The films also find new ways to kill people and shows complete disregard for the laws of physics. Don’t expect any realism here. Itto not only kills people with his sword, but with a Gatling gun in the baby cart. His villains come at him on skis. When he cuts people in half, the top half of the body slloooooowwwlllllyyyy slides off the waist. It’s glorious violence that can make even the biggest Quentin Tarantino fan squirm.
But alongside the violence, there is a great father-son story in the Lone Wolf and Cub films. Daigoro is not just an accessory for Itto to carry around. He’s a full character himself – he even gets a sad song when he gets separated from his father in one film. Tomikawa’s wide-eyed wonder is as important to the series’ success as Wakayama’s performance.
Thankfully the series was short, because by the time the sixth film rolled around, it was clear that it had run its course. White Heaven In Hell is an appropriate ending to the series, but it’s clear that Kuroda is no Misumi. (By the way, Misumi directed the first Zatoichi film.) There’s only so many times an audience can see one man defeat an army of hundreds, after all.
The six films are presented on the first two discs of the set, with three on each disc. Since the films all run 89 minutes or less, that’s not a problem. Trailers for each film are also included on the discs with the films.
Here’s a look at Disc 3:
- Shogun Assassin – This is the 1980, English-language edit of the first two Lone Wolf and Cub films. It’s also the version that introduced most Americans to the series.
- Shogun Assassin Trailer
- L’ame d’un Pere, L’ame d’un Sabre – Even Japanese films get a French-made program (although this one is mostly in Japanese, of course)! This runs nearly an hour and is a more in-depth look at the making of the franchise.
- Kazuo Koike – Thankfully, Koike is still alive to provide this fun, 13-minute interview. He provides a fascinating look at the birth of the series and how it compares to today’s action franchises.
- Kenji Misumi – Misumi died in 1975 at age 54, so biographer Kazuma Nozawa looks at the director’s life and his style.

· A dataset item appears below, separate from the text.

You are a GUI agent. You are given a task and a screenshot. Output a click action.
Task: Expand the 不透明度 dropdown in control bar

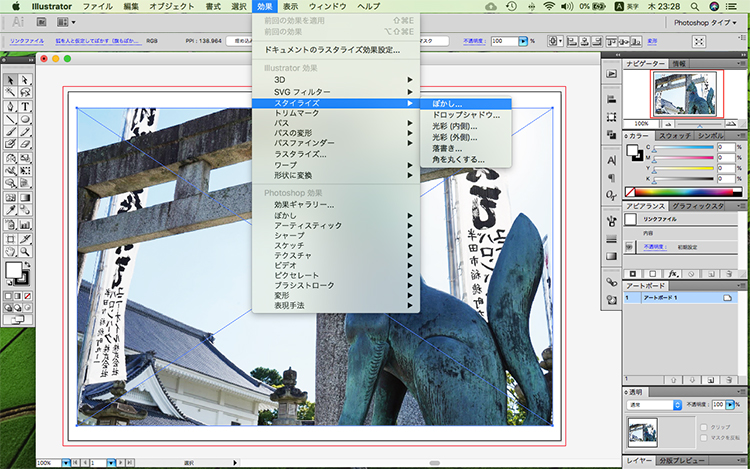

This interview also runs 15 minutes.
- On Suio-ryu – This is the kind of program only Criterion would think of making. It’s an interview with Suio-ryu headmaster Sensei Yoshimitsu about the swordfighting style Itto uses in the films. But as the Sensei explains, Suio-ryu is much more than just fancy swordplay.
- Sword of the Samurai – This is another “Only Criterion Would Do This” supplement. They dug up a silent 1939, half-hour short film about the making of swords, rather than try to make a whole new program about the making of swords. Criterion hired Ryan Francis of the Metropolis Ensemble to write a score for the film.
- Samurai and Son: The Lone Wolf And Cub Saga – Japanese pop culture writer Patrick Macias wrote this essay and film descriptions for the booklet.
This is a fantastic collection. Sure, the violence might be a bit more than some can take, but this is a group of samurai movies that have a heart. The father-son relationship is the key to the Lone Wolf and Cub saga and what makes it unique. Without it, the series is just another samurai franchise.